# Model Visualization
- Accuracy Tables: Detailed model performance tables for both training and validation accuracy.
- Final Plots: Accuracy comparison between Logistic Regression and KNN.

In [None]:
# -Checking Accuracies tables-
print(accuracies_table_1)
print(accuracies_table_2)

fig, axs = plt.subplots(1, 2, figsize=(14, 6))

# Logistic Regression Plot
axs[0].plot(accuracies_table_1['l2_penalty'], accuracies_table_1['train_accuracy'], color='red', label='Train Accuracy')
axs[0].plot(accuracies_table_1['l2_penalty'], accuracies_table_1['validation_accuracy'], color='blue', linestyle='--', label='Validation Accuracy')
axs[0].set_xscale('log')
axs[0].set_ylim(0.75, 1.0)
axs[0].set_title('Logistic Regression Accuracy')
axs[0].set_xlabel('L2 Penalty (Log Scale)')
axs[0].set_ylabel('Accuracy')
axs[0].legend()
axs[0].grid(True)

# KNN Plot
axs[1].plot(accuracies_table_2['n_neighbors'], accuracies_table_2['train_accuracy'], color='green', label='Train Accuracy')
axs[1].plot(accuracies_table_2['n_neighbors'], accuracies_table_2['validation_accuracy'], color='purple', linestyle='--', label='Validation Accuracy')
axs[1].set_xlim(3, 27)
axs[1].set_ylim(0.75, 1.0)
axs[1].set_title('KNN Accuracy')
axs[1].set_xlabel('Number of Neighbors')
axs[1].legend()
axs[1].grid(True)

plt.tight_layout()
plt.show()

# Project Analysis

In this project, I developed and evaluated two classification models — Logistic Regression and K-Nearest Neighbors (KNN) — each optimized with multiple hyperparameters to predict outcomes based on a provided dataset. For Logistic Regression, I experimented with six levels of L2 regularization (penalties of 0.001, 0.01, 0.1, 1, 10, and 100), while for KNN, I evaluated model performance across five different neighbor counts (5, 10, 15, 20, and 25).

Initially, using the raw data with no pre-processing, the baseline model accuracy was 0.51642, which indicated significant room for improvement. To enhance model performance, I implemented a comprehensive pre-processing pipeline. This included handling missing values by imputing the mean for NaN entries and encoding categorical variables using one-hot encoding to convert them into a numerical format.

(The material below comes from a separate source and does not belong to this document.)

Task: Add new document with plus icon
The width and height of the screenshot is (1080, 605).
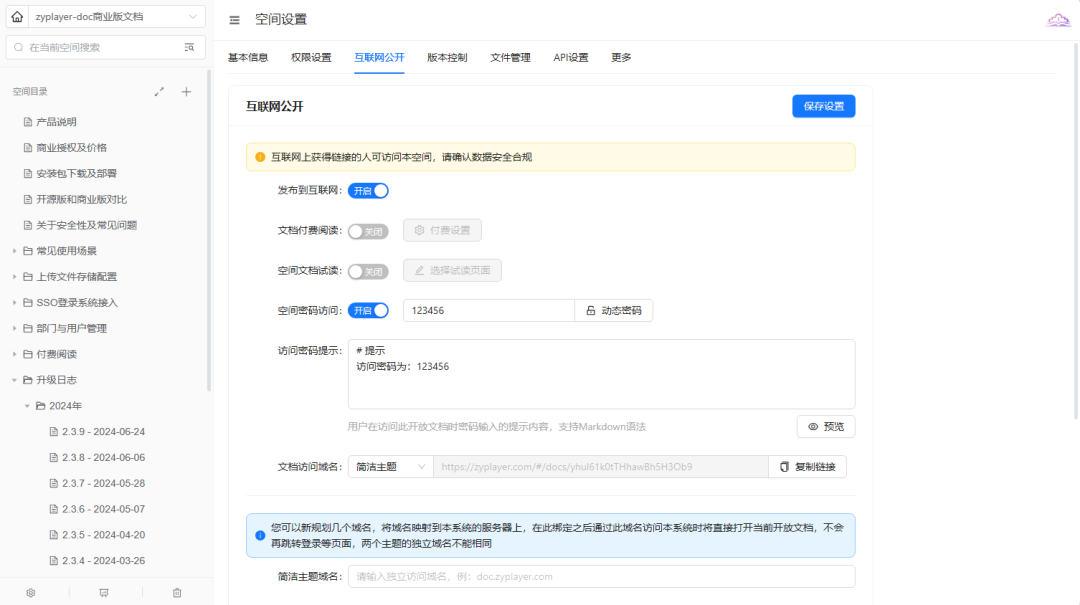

I also excluded the `userid_DI` feature, focusing on the most informative features for training.

Post pre-processing, I trained and validated both models, observing how accuracy varied with different hyperparameters. In the case of Logistic Regression, a smaller L2 regularization penalty yielded higher validation accuracy, indicating a stronger model fit with lower regularization (i.e., larger values of the regularization parameter `C`). For KNN, the impact of the neighbor count on validation accuracy was less predictable, with accuracy levels fluctuating as the number of neighbors increased.

Ultimately, Logistic Regression emerged as the superior model, consistently achieving the highest validation accuracy across hyperparameter settings. This model met the project’s target requirement, reaching a validation accuracy of 0.95 or higher. By carefully selecting and tuning hyperparameters and applying robust pre-processing techniques, I successfully enhanced model performance and met the assignment's criteria.

# Ethical Implications

This project raises several important ethical implications, particularly concerning the potential use of a predictive model aimed at maximizing revenue by encouraging students to complete a paid certification program. Such a focus on profit could lead to ethical challenges, including data bias, risks to the platform’s credibility, and potential discrimination.

Firstly, the use of predictive models with a primary profit-driven motive risks embedding historical bias into decision-making. Historical bias arises when data reflects past inequities or societal biases, often related to certain demographics. Even if the data is accurate and well-sampled, it can still carry harmful biases that perpetuate inequalities. In this case, the model might inadvertently favor students who already have better access to education, thereby reinforcing existing disparities rather than providing equitable opportunities.

Secondly, prioritizing profit over ethical considerations could undermine the credibility and integrity of the online education platform. Users may perceive the platform as focused solely on revenue rather than on promoting fair access to education. To maintain trust, the platform should prioritize values such as fairness, transparency, and ethical development in deploying predictive models. This would demonstrate a commitment to using data-driven insights responsibly to support all learners equitably.

In conclusion, implementing predictive modeling in this context requires careful consideration of ethical principles to avoid perpetuating discrimination, ensure transparency, and uphold the platform’s reputation.